* **What you have to do**
Transcribe exactly, and only, the lines running from the one with "You are a GUI" to the end of the entries below, both included, without any pictures.

* **Dataset entries**
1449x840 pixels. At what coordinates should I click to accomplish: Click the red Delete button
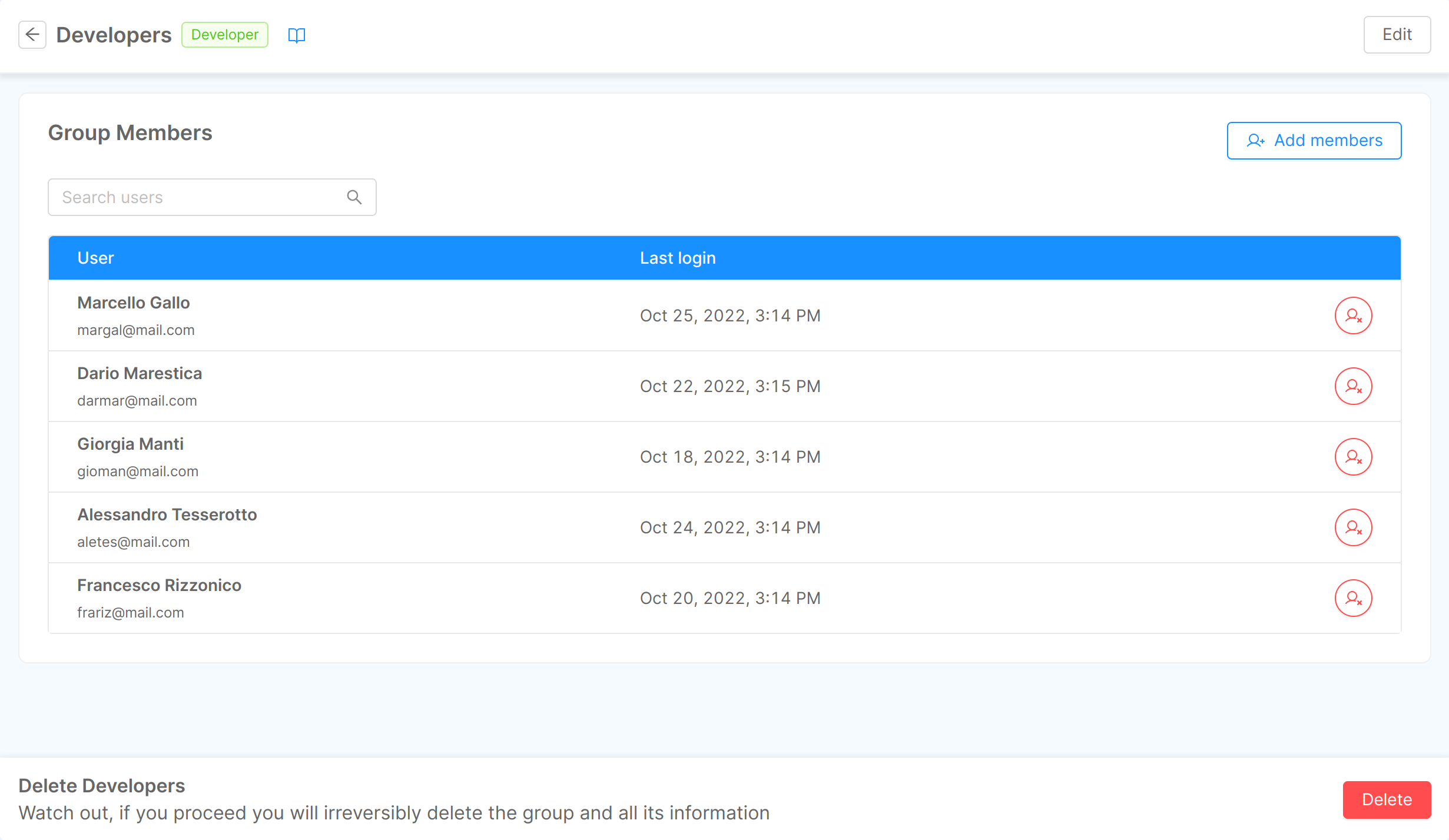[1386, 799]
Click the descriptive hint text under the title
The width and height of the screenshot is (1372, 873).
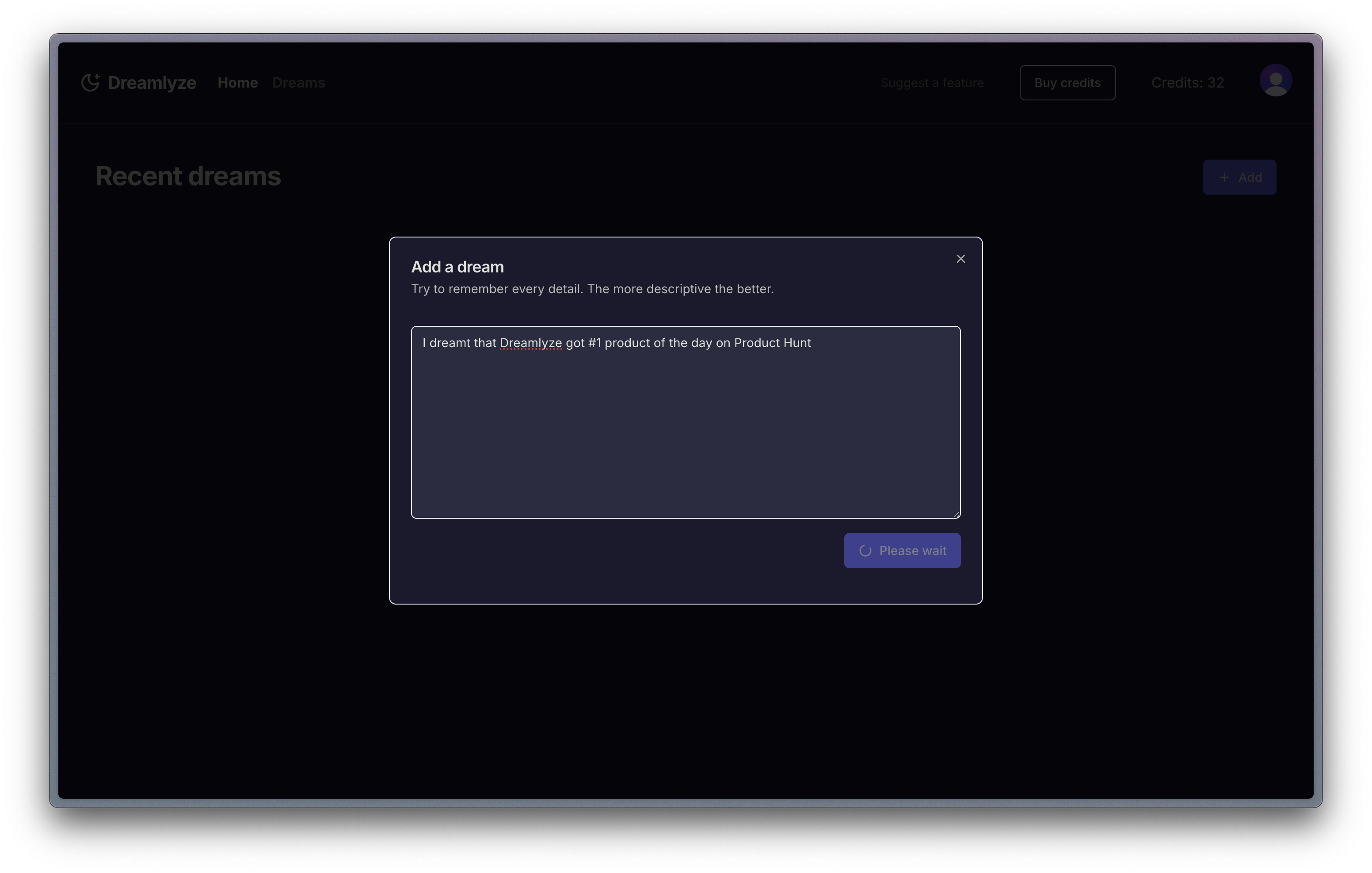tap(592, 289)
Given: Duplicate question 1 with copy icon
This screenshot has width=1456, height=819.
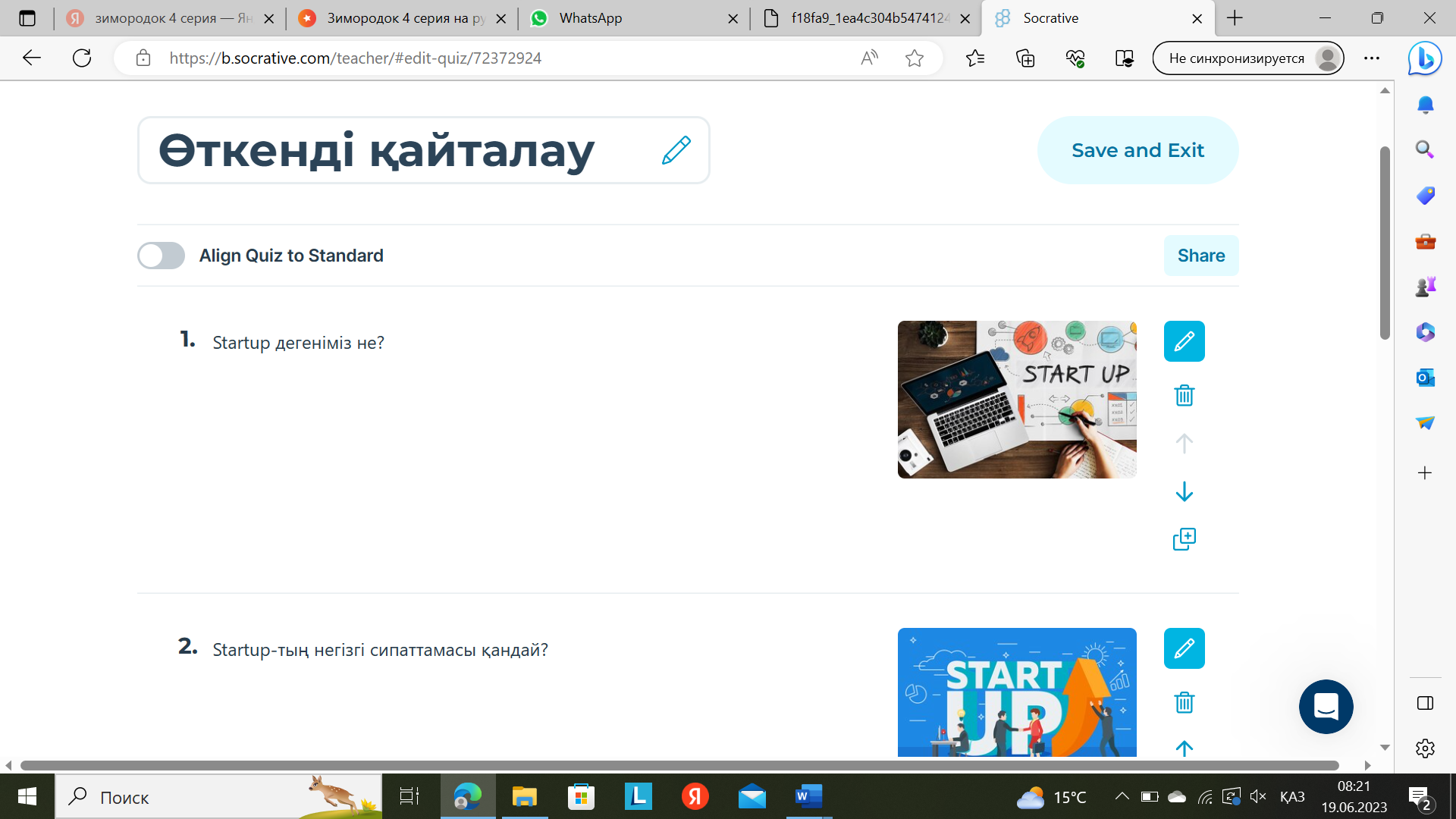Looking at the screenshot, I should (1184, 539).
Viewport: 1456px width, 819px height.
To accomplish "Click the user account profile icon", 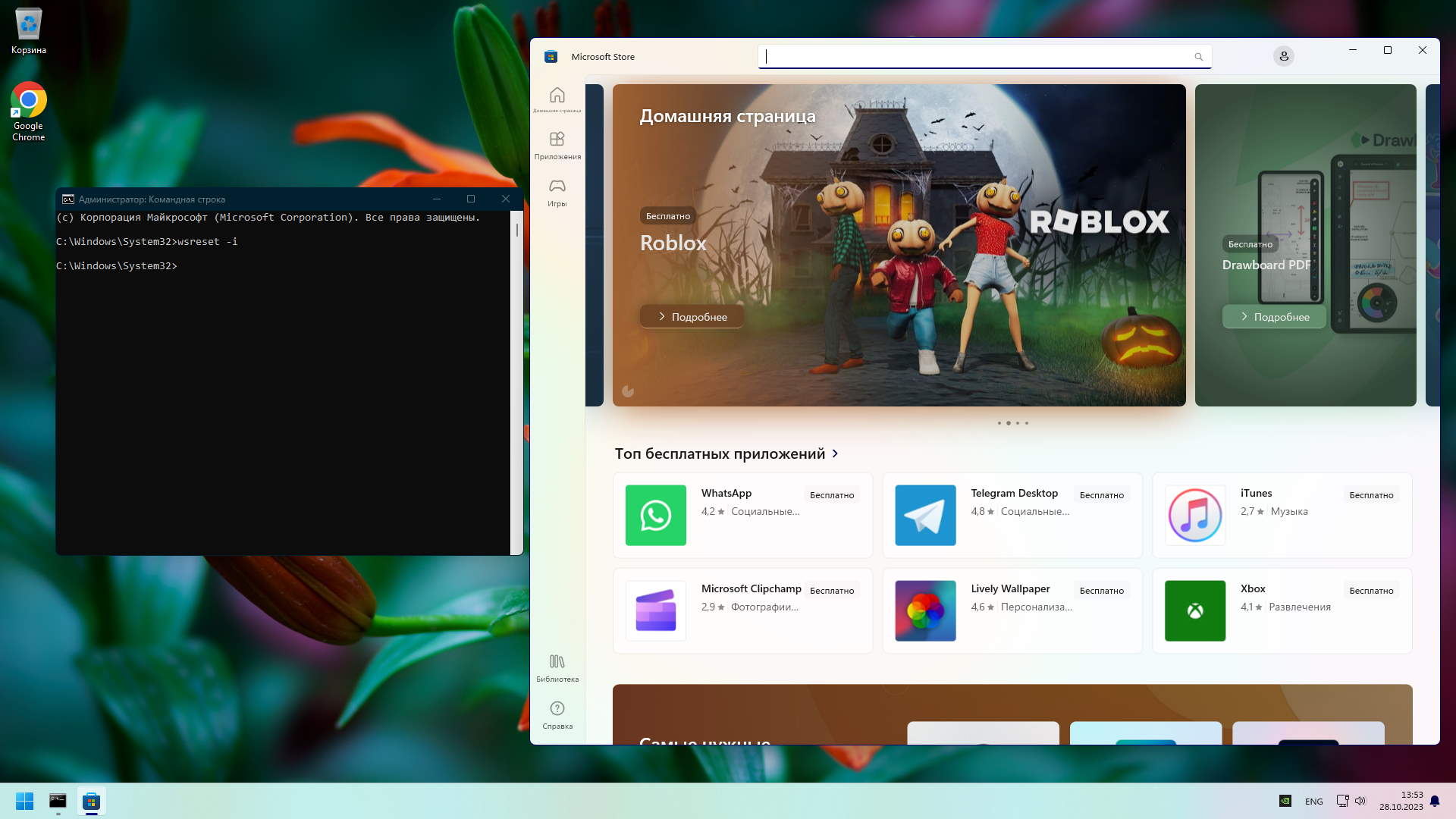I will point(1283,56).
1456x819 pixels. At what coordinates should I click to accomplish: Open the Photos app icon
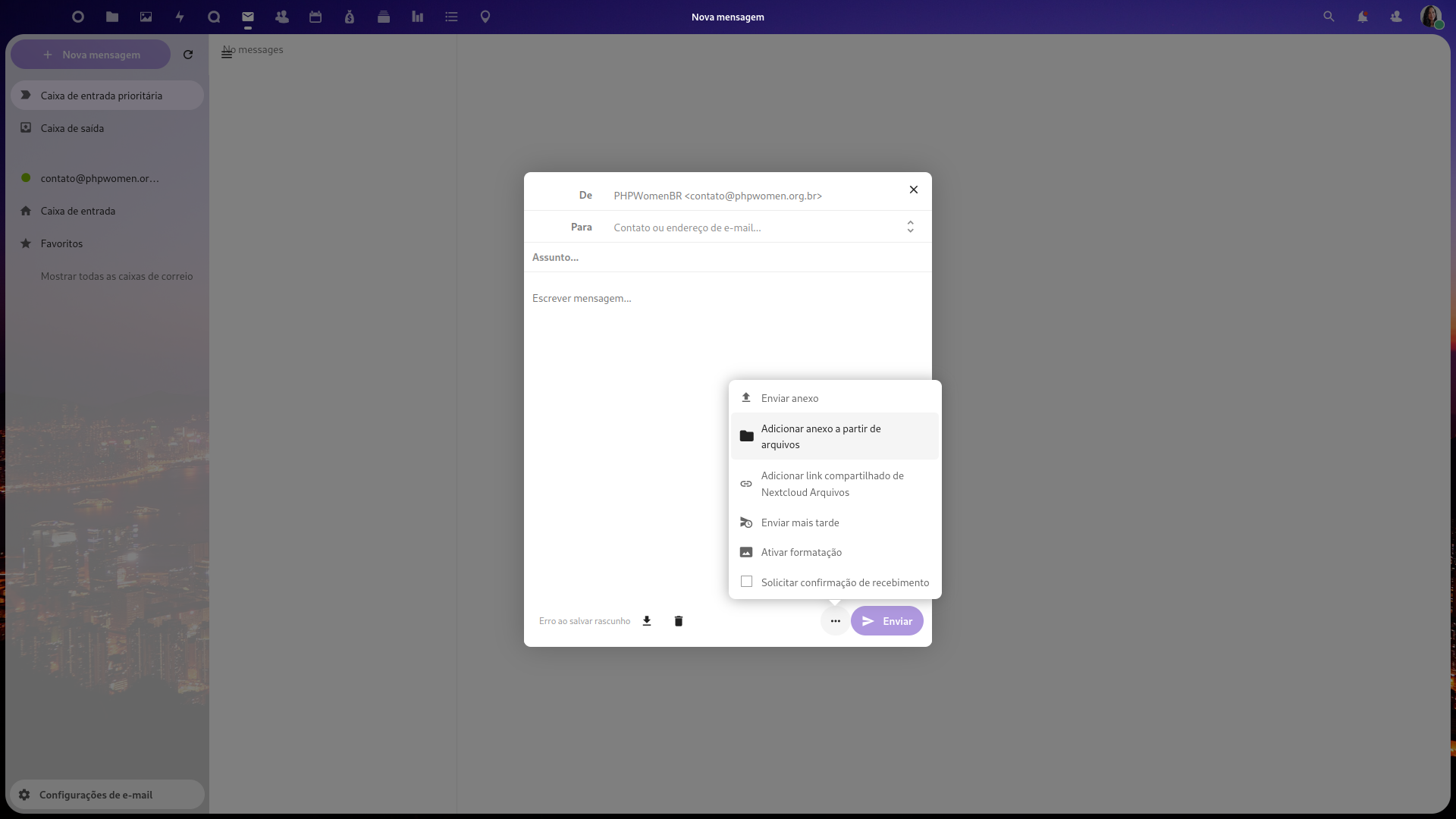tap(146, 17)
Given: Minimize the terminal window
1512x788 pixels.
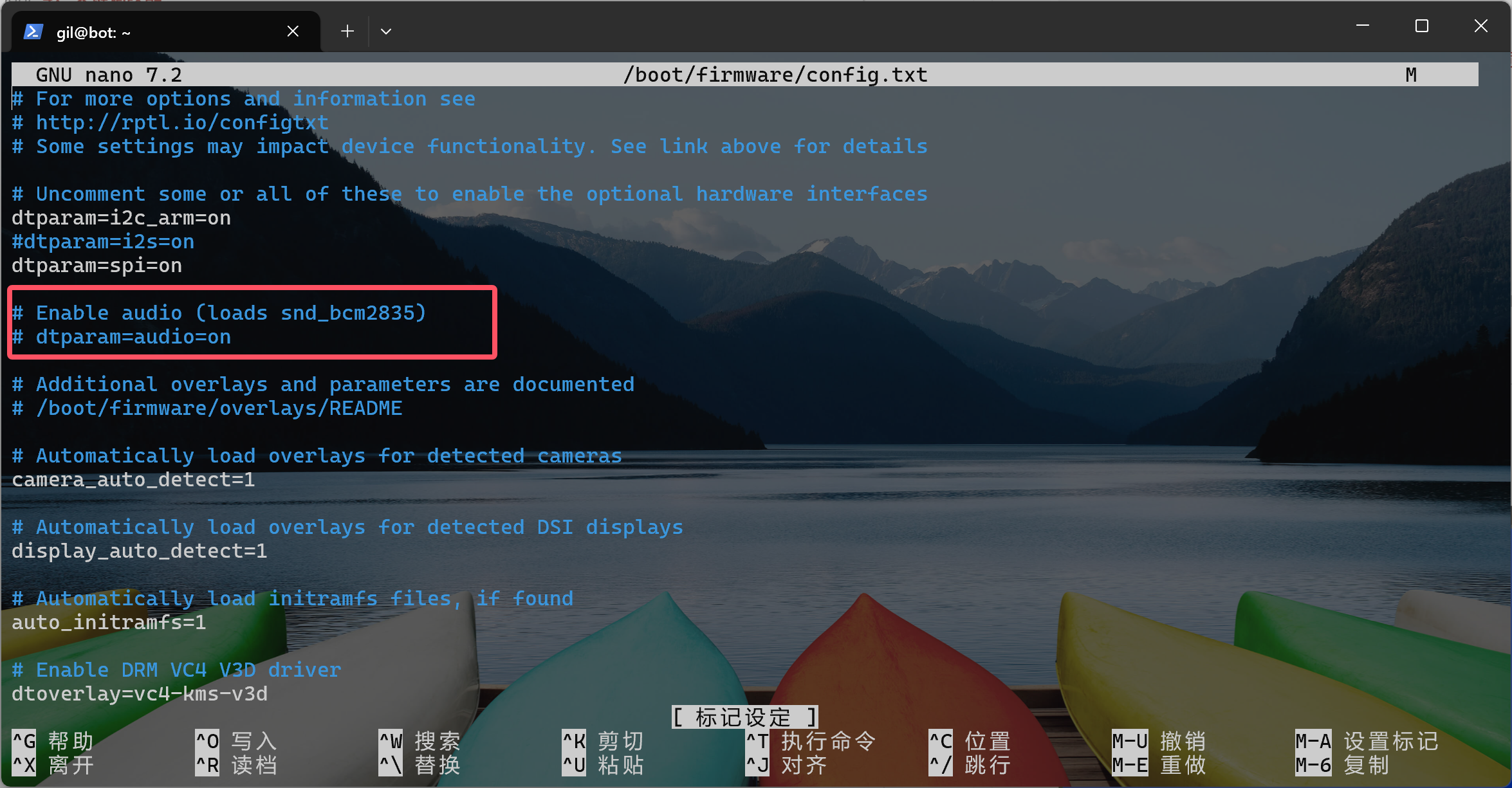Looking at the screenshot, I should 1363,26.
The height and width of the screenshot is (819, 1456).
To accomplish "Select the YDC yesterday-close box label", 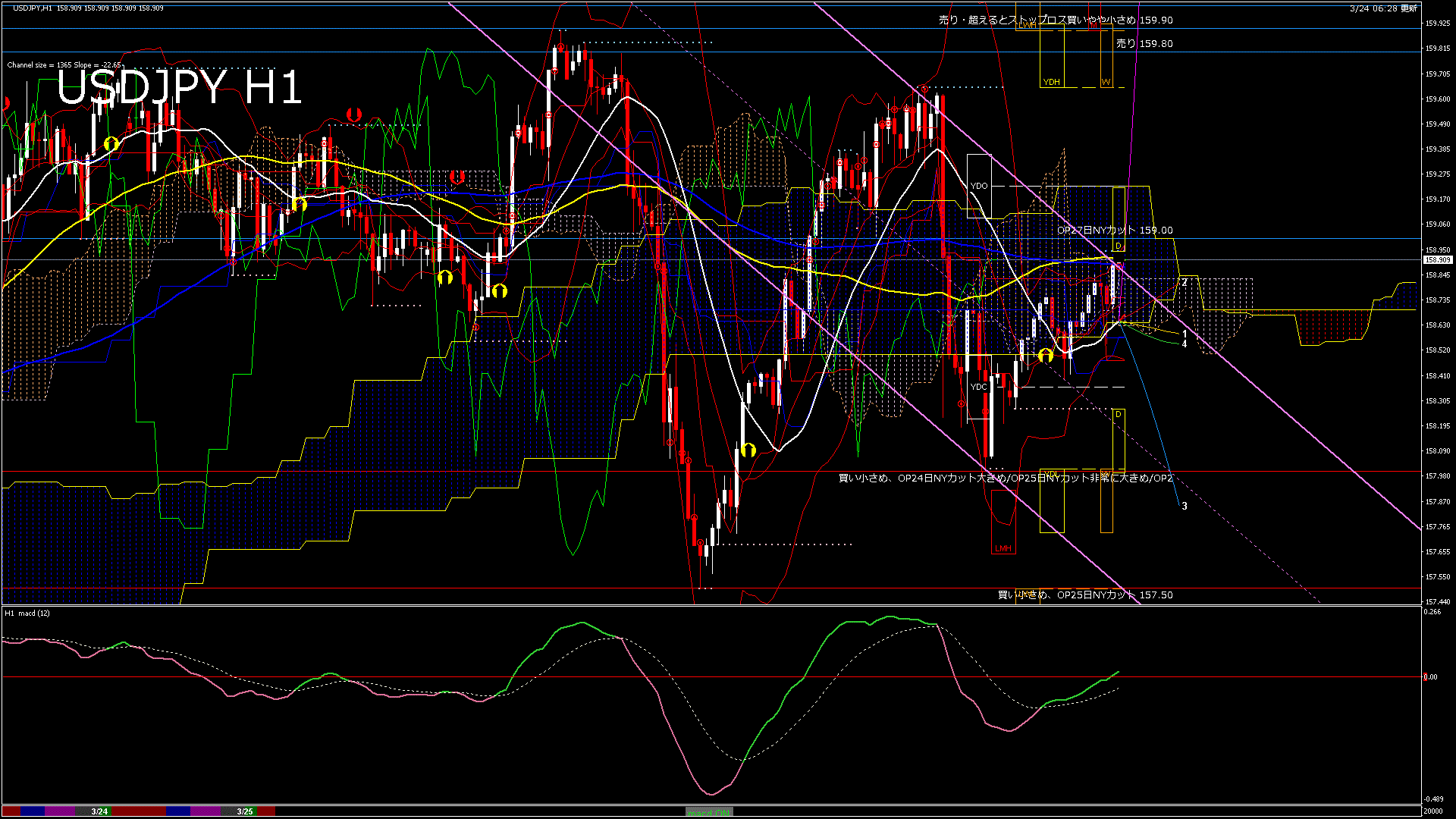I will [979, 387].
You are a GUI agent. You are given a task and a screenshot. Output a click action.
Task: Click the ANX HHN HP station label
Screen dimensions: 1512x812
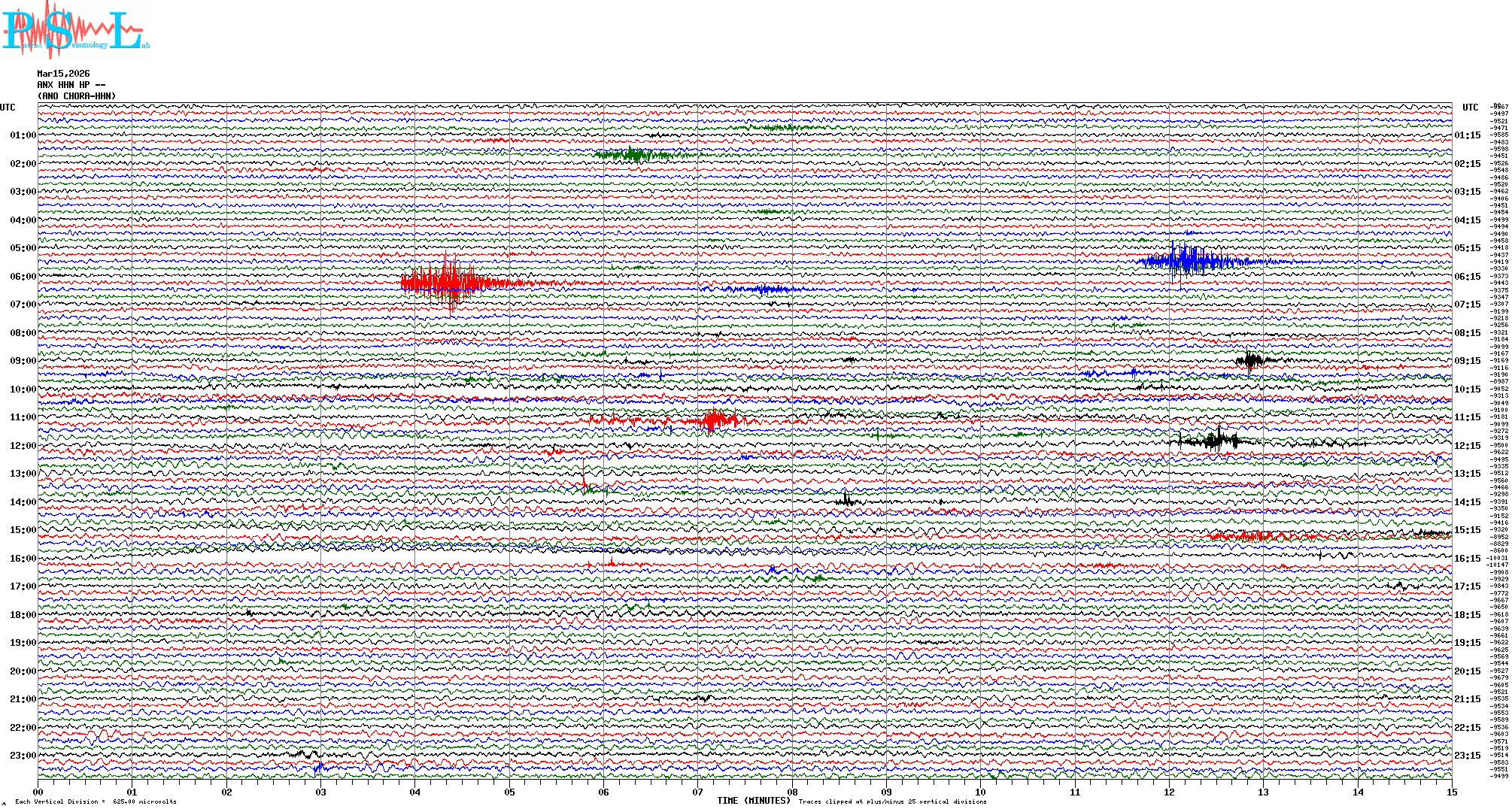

* **Finished task**
You are a GUI agent. You are given a task and a screenshot. Output a click action.
Task: Click the ANX HHN HP station label
Screen dimensions: 1512x812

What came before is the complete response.